Repeat each line, word for word, from the one containing "Given: Click the Relever" through the last line of the entries, and include no other output.

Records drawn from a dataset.
****************************************

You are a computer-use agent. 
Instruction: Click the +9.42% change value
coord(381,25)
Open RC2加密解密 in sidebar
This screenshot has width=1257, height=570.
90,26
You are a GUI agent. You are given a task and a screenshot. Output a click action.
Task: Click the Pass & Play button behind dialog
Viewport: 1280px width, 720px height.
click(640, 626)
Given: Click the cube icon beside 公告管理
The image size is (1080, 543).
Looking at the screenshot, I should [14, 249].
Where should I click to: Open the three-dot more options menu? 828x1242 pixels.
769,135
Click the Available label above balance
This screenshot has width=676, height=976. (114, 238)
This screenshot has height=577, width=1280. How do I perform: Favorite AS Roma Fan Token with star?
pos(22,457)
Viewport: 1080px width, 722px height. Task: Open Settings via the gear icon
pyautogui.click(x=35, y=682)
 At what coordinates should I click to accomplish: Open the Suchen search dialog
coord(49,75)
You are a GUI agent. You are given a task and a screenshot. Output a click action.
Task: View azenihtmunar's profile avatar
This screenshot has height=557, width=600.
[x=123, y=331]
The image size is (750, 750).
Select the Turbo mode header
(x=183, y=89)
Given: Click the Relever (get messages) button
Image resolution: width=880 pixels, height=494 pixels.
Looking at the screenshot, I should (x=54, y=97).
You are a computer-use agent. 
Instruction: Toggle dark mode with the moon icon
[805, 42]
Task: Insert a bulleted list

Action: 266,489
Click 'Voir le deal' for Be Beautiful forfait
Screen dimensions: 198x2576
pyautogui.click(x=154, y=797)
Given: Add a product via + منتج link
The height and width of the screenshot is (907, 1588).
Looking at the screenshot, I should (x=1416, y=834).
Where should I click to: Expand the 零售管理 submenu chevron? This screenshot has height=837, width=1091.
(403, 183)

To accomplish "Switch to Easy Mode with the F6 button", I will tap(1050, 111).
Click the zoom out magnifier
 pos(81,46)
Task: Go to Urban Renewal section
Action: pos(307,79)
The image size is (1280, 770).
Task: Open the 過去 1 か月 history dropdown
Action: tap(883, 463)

****************************************

RESULT FOR THIS EXERCISE.
Given: Click the Relever (get messages) button
Image resolution: width=880 pixels, height=494 pixels.
Looking at the screenshot, I should (x=54, y=97).
You are a computer-use agent. 
Instruction: Toggle dark mode with the moon icon
[805, 42]
Task: Insert a bulleted list

Action: 266,489
Click 'Voir le deal' for Be Beautiful forfait
Screen dimensions: 198x2576
pyautogui.click(x=154, y=797)
Given: Add a product via + منتج link
The height and width of the screenshot is (907, 1588).
Looking at the screenshot, I should (x=1416, y=834).
Where should I click to: Expand the 零售管理 submenu chevron? This screenshot has height=837, width=1091.
(403, 183)

To accomplish "Switch to Easy Mode with the F6 button", I will tap(1050, 111).
Click the zoom out magnifier
 pos(81,46)
Task: Go to Urban Renewal section
Action: pos(307,79)
The image size is (1280, 770).
Task: Open the 過去 1 か月 history dropdown
Action: tap(883, 463)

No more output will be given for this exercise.